*** Opening of Data for review ***
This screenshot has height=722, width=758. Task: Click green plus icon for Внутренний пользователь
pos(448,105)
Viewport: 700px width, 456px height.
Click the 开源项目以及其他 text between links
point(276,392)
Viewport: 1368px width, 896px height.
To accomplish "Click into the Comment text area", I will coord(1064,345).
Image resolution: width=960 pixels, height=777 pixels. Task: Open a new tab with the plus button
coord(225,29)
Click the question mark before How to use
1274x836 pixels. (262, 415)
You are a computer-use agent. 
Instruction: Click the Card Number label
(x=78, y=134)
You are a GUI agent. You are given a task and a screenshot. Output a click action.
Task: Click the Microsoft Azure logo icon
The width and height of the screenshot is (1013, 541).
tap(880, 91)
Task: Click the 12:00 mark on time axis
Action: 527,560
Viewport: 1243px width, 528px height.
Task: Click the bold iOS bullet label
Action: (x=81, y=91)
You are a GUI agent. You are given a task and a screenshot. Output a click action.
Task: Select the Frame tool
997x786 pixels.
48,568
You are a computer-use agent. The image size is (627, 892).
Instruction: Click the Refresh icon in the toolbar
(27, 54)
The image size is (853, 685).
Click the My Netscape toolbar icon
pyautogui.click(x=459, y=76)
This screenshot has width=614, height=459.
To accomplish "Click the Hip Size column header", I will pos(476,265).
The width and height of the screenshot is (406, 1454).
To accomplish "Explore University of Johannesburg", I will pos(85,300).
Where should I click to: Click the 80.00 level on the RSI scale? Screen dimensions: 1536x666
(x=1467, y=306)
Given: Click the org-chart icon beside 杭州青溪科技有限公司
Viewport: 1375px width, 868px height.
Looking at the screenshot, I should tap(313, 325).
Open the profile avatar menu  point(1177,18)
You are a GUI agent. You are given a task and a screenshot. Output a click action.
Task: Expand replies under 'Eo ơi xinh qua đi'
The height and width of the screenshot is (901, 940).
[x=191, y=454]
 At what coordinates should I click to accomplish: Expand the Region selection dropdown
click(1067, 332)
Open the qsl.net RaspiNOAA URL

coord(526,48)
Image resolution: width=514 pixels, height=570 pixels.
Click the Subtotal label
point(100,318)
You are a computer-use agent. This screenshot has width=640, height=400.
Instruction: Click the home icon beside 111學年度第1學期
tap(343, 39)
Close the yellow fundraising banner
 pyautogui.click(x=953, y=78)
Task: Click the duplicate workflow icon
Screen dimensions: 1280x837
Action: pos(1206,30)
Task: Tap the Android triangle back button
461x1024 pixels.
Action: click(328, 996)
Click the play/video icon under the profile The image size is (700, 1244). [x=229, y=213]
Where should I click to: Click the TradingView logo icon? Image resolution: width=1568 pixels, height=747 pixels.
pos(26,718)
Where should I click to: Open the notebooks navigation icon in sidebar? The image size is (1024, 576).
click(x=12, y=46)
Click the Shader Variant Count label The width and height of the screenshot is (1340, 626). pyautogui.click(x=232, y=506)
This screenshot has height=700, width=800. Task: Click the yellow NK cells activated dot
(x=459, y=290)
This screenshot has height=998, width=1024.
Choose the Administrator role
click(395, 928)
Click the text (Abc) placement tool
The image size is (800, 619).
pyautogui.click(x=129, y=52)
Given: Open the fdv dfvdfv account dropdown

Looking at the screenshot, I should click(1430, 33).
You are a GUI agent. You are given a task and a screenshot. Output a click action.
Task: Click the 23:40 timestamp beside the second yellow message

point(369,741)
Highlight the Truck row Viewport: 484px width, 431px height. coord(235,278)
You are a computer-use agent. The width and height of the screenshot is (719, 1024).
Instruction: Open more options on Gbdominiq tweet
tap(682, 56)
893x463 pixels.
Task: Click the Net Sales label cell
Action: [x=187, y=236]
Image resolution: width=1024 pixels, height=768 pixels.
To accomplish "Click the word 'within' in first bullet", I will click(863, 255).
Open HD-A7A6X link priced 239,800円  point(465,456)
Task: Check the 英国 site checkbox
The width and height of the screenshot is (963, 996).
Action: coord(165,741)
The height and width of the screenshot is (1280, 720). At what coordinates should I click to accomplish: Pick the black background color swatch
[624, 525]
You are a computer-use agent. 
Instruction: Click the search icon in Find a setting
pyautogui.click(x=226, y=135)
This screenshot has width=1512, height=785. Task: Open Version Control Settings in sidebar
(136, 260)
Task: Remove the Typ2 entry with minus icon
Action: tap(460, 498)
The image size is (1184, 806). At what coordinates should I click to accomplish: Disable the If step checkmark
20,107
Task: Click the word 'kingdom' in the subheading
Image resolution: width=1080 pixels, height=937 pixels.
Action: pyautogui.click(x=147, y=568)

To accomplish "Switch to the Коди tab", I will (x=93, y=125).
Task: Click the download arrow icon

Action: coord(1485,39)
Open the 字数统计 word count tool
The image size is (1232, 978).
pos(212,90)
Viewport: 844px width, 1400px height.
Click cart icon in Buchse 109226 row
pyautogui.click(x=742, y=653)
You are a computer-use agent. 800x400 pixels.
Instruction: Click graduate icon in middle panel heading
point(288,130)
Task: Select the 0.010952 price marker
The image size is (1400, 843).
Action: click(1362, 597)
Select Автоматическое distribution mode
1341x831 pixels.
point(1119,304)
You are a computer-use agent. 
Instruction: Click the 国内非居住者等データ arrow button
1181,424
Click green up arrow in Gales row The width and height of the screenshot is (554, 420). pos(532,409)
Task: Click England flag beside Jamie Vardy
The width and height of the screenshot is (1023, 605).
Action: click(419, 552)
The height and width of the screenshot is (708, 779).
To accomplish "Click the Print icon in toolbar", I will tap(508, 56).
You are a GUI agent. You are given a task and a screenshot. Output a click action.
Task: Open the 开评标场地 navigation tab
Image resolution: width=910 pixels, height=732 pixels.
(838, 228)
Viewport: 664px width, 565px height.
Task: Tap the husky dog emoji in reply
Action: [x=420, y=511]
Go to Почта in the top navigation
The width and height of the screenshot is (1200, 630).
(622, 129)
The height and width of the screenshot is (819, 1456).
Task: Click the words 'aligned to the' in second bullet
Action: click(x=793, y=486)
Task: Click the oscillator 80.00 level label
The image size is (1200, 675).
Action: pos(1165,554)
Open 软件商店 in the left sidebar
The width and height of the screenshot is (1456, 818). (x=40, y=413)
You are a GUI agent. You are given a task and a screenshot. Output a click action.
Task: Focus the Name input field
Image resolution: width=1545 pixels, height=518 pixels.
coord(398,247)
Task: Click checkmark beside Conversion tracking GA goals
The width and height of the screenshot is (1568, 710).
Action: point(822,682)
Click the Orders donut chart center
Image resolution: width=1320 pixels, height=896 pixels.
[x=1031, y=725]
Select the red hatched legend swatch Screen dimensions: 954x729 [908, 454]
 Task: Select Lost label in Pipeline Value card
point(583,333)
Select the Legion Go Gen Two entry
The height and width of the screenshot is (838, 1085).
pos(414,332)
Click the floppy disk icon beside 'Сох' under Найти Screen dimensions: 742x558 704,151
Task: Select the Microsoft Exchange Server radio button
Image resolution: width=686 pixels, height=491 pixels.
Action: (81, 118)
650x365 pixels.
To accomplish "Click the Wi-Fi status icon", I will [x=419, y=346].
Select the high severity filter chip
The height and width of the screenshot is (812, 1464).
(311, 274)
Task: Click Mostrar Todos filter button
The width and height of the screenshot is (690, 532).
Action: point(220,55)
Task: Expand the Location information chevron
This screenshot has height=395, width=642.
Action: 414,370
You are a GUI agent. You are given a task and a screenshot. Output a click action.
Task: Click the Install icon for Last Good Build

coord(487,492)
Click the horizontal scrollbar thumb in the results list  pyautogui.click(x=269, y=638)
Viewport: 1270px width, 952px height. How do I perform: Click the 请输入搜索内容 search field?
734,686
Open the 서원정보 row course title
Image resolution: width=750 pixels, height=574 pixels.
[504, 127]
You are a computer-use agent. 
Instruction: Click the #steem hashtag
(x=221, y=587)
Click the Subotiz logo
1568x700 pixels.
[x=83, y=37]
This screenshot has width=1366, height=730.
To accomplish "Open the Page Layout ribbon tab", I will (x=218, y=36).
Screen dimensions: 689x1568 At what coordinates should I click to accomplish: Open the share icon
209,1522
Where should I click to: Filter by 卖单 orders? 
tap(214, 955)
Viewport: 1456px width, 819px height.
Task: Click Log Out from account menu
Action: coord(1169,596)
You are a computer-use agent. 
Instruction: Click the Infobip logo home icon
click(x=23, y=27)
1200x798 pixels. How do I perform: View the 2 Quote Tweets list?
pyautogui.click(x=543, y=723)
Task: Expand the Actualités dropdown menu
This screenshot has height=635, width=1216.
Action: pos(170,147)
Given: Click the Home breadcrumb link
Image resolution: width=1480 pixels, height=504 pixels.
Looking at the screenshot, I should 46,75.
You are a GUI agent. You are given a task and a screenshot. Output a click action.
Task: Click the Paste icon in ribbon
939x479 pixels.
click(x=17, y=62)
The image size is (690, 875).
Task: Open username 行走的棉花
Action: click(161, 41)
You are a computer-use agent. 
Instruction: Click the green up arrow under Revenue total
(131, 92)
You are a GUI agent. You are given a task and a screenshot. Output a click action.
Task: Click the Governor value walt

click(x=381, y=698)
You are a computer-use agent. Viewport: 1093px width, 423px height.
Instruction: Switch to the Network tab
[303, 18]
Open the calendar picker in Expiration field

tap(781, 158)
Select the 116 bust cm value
*** Close of Data for review ***
> **Prompt**:
Send back an exact copy of only the lines from the line with "Instruction: Click the Refresh" up to and including the line with "You are a computer-use agent. This" in the data above.

> **Completed exercise**:
Instruction: Click the Refresh icon in the toolbar
(27, 54)
The image size is (853, 685).
Click the My Netscape toolbar icon
pyautogui.click(x=459, y=76)
This screenshot has width=614, height=459.
To accomplish "Click the Hip Size column header", I will pos(476,265).
The width and height of the screenshot is (406, 1454).
To accomplish "Explore University of Johannesburg", I will pos(85,300).
Where should I click to: Click the 80.00 level on the RSI scale? Screen dimensions: 1536x666
(x=1467, y=306)
Given: Click the org-chart icon beside 杭州青溪科技有限公司
Viewport: 1375px width, 868px height.
Looking at the screenshot, I should tap(313, 325).
Open the profile avatar menu  point(1177,18)
You are a GUI agent. You are given a task and a screenshot. Output a click action.
Task: Expand replies under 'Eo ơi xinh qua đi'
The height and width of the screenshot is (901, 940).
[x=191, y=454]
 At what coordinates should I click to accomplish: Expand the Region selection dropdown
click(1067, 332)
Open the qsl.net RaspiNOAA URL

coord(526,48)
Image resolution: width=514 pixels, height=570 pixels.
Click the Subtotal label
point(100,318)
You are a computer-use agent. This screenshot has width=640, height=400.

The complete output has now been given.